Consider the history of these bonds: they resulted from last February’s PSI, in the context of which Greek banks (along with all other private bondholders) were forced to accept a swap that diminished the present value of their government debt holdings by 75%. The bonds they received after that default incident, branded PSI for marketing purposes, are now the ones that are being bought back at 35% of face value. Recalling, that last February the banks were promised that, due to the success of the PSI, and in return for accepting the PSI, the new bonds that they would receive would be ‘gold plated’, the banks never marked them to market officially (for EBA auditing purposes, that is) – not even after these very bonds began to tumble in value. Moreover, and this is crucial, Greece’s banks have been posting these same bonds with the Bank of Greece (as part of the Greek ELA) as collateral (with only a 30% haircut), thus securing liquidity on a day to day basis.
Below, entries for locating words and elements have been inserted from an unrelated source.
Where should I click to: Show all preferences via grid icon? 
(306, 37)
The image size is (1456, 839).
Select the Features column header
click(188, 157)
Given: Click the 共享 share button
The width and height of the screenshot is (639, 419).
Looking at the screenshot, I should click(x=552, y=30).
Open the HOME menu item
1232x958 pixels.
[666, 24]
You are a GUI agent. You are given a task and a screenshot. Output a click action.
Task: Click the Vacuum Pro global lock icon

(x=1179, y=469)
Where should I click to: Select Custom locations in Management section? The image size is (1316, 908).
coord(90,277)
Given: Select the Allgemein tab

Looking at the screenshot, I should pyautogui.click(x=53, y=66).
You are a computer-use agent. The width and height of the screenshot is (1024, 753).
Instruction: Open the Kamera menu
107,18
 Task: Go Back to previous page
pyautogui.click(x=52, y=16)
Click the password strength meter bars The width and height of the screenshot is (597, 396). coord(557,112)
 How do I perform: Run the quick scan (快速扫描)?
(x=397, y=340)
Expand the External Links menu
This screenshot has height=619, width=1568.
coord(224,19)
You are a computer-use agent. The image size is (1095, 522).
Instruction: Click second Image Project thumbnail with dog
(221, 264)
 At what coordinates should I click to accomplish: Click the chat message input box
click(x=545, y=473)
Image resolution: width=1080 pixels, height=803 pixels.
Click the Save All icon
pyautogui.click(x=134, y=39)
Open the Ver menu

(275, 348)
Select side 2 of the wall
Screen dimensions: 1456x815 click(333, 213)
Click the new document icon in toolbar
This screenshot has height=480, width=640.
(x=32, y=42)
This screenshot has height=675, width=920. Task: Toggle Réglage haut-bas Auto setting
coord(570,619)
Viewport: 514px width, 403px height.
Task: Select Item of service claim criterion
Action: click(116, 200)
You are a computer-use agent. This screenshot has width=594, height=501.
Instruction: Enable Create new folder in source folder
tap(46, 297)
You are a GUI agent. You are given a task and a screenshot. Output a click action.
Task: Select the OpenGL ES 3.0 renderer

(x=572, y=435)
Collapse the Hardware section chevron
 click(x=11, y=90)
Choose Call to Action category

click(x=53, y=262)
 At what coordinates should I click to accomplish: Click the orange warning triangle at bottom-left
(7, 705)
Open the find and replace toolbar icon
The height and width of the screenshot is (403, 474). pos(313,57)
And now, at a time that rumours of a debt buyback have pushed these bonds prices to above 43%, they are being asked to accept 35% or else…

Or else what? Well, it is a common secret that Greece’s banks are bankrupt and exceptionally eager to get their hands on the 24 odd billion that the Greek government is about to borrow from the EFSF to recapitalise them with. So, when the government is ‘offering’ to buy back their bonds, as a precondition for the recapitalisation, this is an offer that the banks ‘cannot refuse’. Of course the tragedy is that this recapitalisation is, especially now, utterly devoid of logic. To see why consider the cobweb of insanity being weaved presently:

The bankrupt Greek state is haircutting almost 10 billion of the money it owes to Greek banks so as to be allowed by the troika to borrow 24 billion, on behalf of these same Greek banks, in order to recapitalise them and in the hope that this recapitalisation will help stimulate private sector interest in the bonds and shares of these banks so that the banks can begin lending to the Greek private sector again, thus kickstarting the Greek economy with a view to generating the taxes from which the nation’s debt to the troika can be repaid. Meanwhile, because Greece’s debt will, quite obviously, not be reduced to anything like the proclaimed (by the Eurogroup) levels, and given that the banks need much, much more than 15 billions to be properly recapitalised, no private investors will invest in Greek banks (especially as they note that they are tied to an insolvent state), the Greek banks will hoard the money that the state will have borrowed from the EFSF on their behalf (fearing that any decent EBA-ECB audit will find their capitalization ratio extremely low, and thus declare them bankrupt) and, at the end of the day, tens of billions of fresh loan tranches will have (like all those that preceded them) authored another nasty act in the cruel theatre of horrors that is the Greek bailout.

And all this will be described by our leaders and mainstream press as a successful debt buyback program that heralds a new beginning for Greece. Just wait for it!